Final remarks
In less than a century, macroecology has shed light on our understanding of species distribution patterns and about the processes and mechanisms governing them, at least from a theoretical point of view. Nowadays, we know that dispersal is a central process driving macroecological and macroevolutionary patterns in complex ways (e.g., Onstein et al. 2017, Alzate et al. 2019c, Sheard et al. 2020), but we still have not reached a consensus, based on empirical evidence, whether dispersal will positively affect geographical range sizes, or whether other variables, such as physiological tolerance (Pie et al. 2021), are more relevant for range size expansion, or even interact with aspects of the dispersal process (as shown here for endo- vs. ectotherms). Here, we show that differences between studies are largely responsible for different dispersal-range size relationship outcomes, which leads us to the following conclusions.

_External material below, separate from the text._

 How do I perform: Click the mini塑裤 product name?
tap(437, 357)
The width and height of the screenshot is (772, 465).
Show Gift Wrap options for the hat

First of all, we need a better understanding of the dispersal process and envision it as a three-stage process (departure, transfer and settlement), with multiple traits (morphological, behavioral, physiological or life-history) acting differently in each of these stages (Clobert el al. 2012, Laube et al. 2013). It is important to be aware that many dispersal-related traits, which lead to net displacement, may be selected for functions other than dispersalper se (Burgess et al. 2005). In benthic marine organisms, dispersal-related traits (e.g., pelagic larvae, spawning mode) are often a by-product of traits selected for feeding, as part of the egg size-number trade-off, predation avoidance or retention of propagules (Burgess et al. 2015). In plants dispersal related traits, like seed size and plant height, can evolve as a result of the seed size-seed number trade-off and as to avoid competition for sunlight (Burgess et al. 2015). In animals, for which one type of locomotion is used for several ecological functions, dispersal can result from movement for foraging, exploration, mate and shelter seeking (Burgess et al. 2015). Regardless of whether traits are selected for dispersal or are an eco-evolutionary by-product, using a more complete picture of dispersal will allows us to capture its complexity in a more realistic manner and to better explain species geographical ranges. We should aim to use multiple dispersal-related traits, dispersal syndromes or co-variations of multiple dispersal-related traits (a multivariate dispersal phenotype) instead of using individual traits as dispersal proxies (Ronce & Clobert 2012).
Second, we propose ‘evolution’ and past dynamics as the fourth stage of the dispersal-range size paradigm. There is a lack of integration between macroecology and macroevolution (McGill et al. 2019); paleontological studies have pointed out the intricate relationship between dispersal, range size, speciation, extinction and species ages (Jablonski 1986), but very few studies have considered time for dispersal and range expansion (e.g., species age) or speciation/extinction dynamics when examining determinants of range size. Possibly, this is because suitably large and complete phylogenies, and reliable molecular clock models to estimate diversification rates, have been lacking until recently. In addition, past changes in paleoclimates, landscape connectivity, orogeny, and barriers, all have major impacts on dispersal and range size (Hagen et al. 2021), and should ideally be considered to fully capture this fourth temporal dimension to the dispersal-range size relationship. Finally, understanding the distribution of ranges, niche widths (e.g., right or left skewed), level of specialization, and distribution of niche properties (i.e., ecological opportunity for range expansion) within a studied system/clade, may allow the dissection of ecological and evolutionary processes influencing the dispersal-range size relationship.